Dans le cadre d’une donation-partage, une femme transmet à sa fille la nue-propriété d’une maison d’habitation et s’en réserve l’usufruit. Puis, elle finance à hauteur de 922 000 € d’importants travaux de rénovation, dont des gros travaux (portail, mur, toiture, pignon, etc.) relevant normalement du nu-propriétaire pour 262 000 € et des travaux d’aménagements (électricité, plomberie, interphone, ravalement, éclairage, rénovation d’appartement) relevant de l’usufruitier pour 660 000 €. Des difficultés surviennent entre les héritiers lors du règlement de sa succession. La cour d’appel décide que le montant total des travaux, incluant les travaux d’aménagements, doit être rapporté à la succession.

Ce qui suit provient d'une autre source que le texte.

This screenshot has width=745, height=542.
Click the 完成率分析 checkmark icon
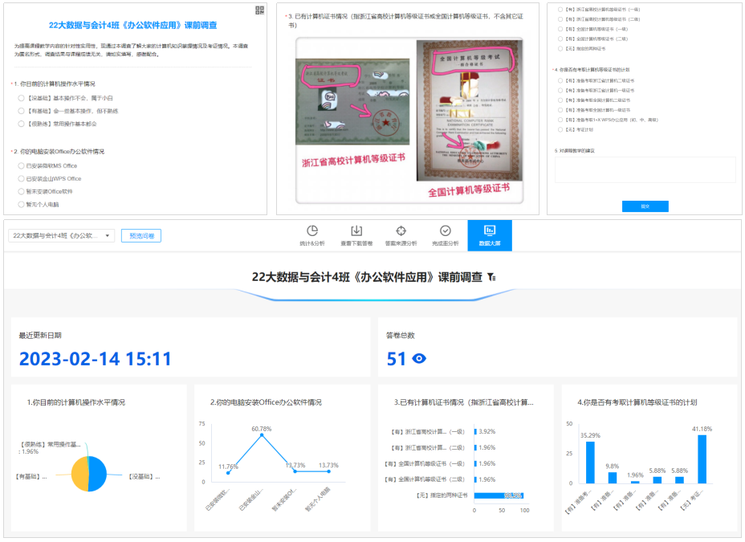[x=445, y=230]
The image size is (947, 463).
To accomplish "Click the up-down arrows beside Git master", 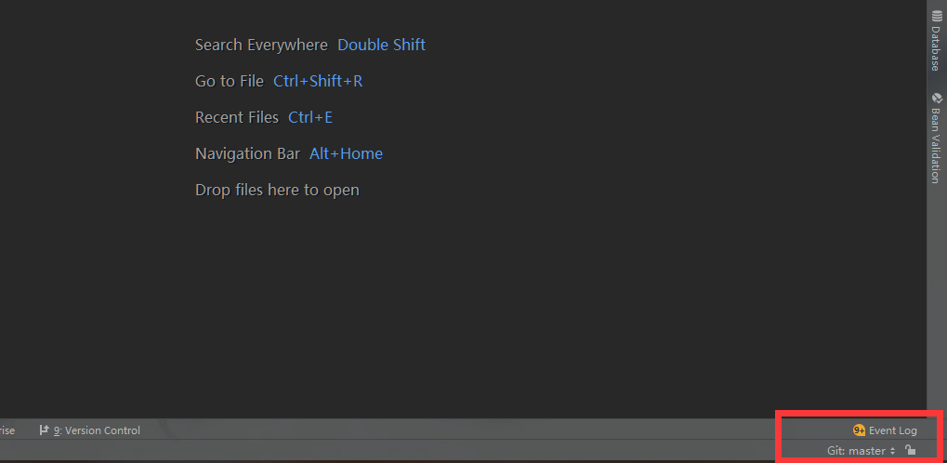I will point(892,451).
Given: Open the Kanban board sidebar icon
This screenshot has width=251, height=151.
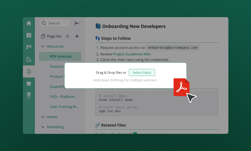Looking at the screenshot, I should (29, 47).
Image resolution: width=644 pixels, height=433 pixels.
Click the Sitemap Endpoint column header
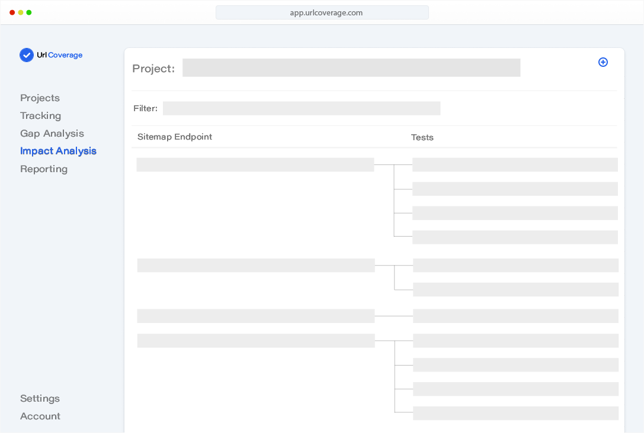tap(175, 137)
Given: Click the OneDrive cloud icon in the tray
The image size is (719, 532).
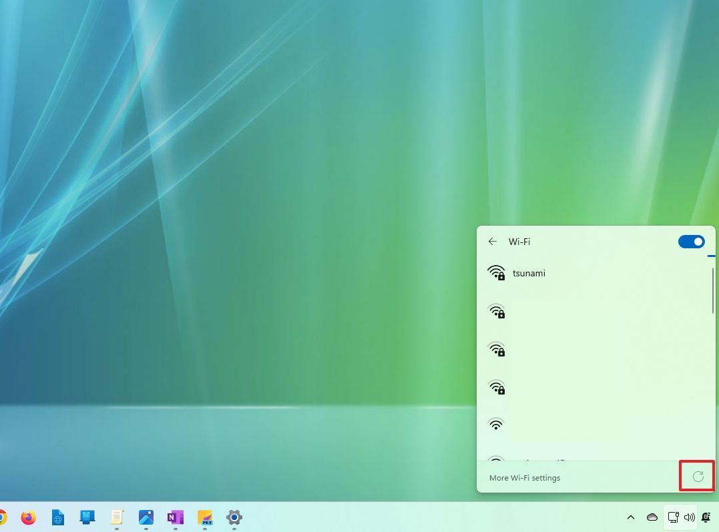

La Cour de cassation confirme et énonce que :
la réalisation par l’usufruitier de travaux d’amélioration valorisant le bien n’exclut pas un dépouillement dans une intention libérale, constitutif d’une libéralité, peu important que ces travaux soient légalement à sa charge ;
les juges du fond ont à juste titre retenu qu’en finançant l’ensemble des travaux, l’usufruitier s’était appauvri, dans une intention libérale, au profit du nu-propriétaire, de sorte que la somme correspondante devait être rapportée à la succession.
A noter :
La répartition des charges liées à un immeuble démembré impose de distinguer les réparations d’entretien, qui relèvent de l’usufruitier, et les grosses réparations, qui relèvent du nu-propriétaire (C. civ. art. 605). Par opposition à ces dernières, les dépenses d’amélioration sont considérées comme étant à la charge de l’usufruitier (Cass. com. 12-6-2012 n° 11-11.424 : BPAT 5/12 inf. 263). Ce dernier ne peut d’ailleurs, à la cessation de l’usufruit, réclamer aucune indemnité pour ces améliorations, même si elles ont augmenté la valeur du bien (C. civ. art. 599, al. 2).
En l’espèce, le litige portait sur la prise en compte des dépenses de rénovation lors du règlement de la succession de l’usufruitier. L’existence d’une libéralité au profit du nu-propriétaire, du fait de la prise en charge des gros travaux par l’usufruitier, et son rapport à la succession, n’étaient pas contestés. En revanche, le fait que les travaux d’amélioration soient légalement à la charge de l’usufruitier excluait-il une telle qualification pour cette partie des travaux ? Non, pour la Cour de cassation, qui rappelle les deux éléments constitutifs d’une libéralité :
l’élément subjectif : l’intention libérale du disposant envers le bénéficiaire. Les juges du fond ont notamment relevé à l’appui de cette intention libérale le fait que la réalisation des travaux par l’usufruitier n’était pas rendue nécessaire par une contrainte de bail ou une obligation légale de rénovation, et que ce dernier n’en tirait aucune contrepartie ;
l’élément objectif : un appauvrissement du disposant et un enrichissement corrélatif du bénéficiaire.
La solution diffère de celle retenue à propos de travaux de construction réalisés par l’usufruitier sur un terrain dont il avait donné la nue-propriété à sa fille. Dans un tel cas, la donation indirecte a été écartée au motif qu'il n'existait aucun enrichissement pour la nue-propriétaire, qui n'entre en possession des constructions, par voie d’accession, qu'à l'extinction de l'usufruit (Cass. 3e civ. 19-9-2012 n° 11-15.460 FS-PB : BPAT 1/13 inf. 28).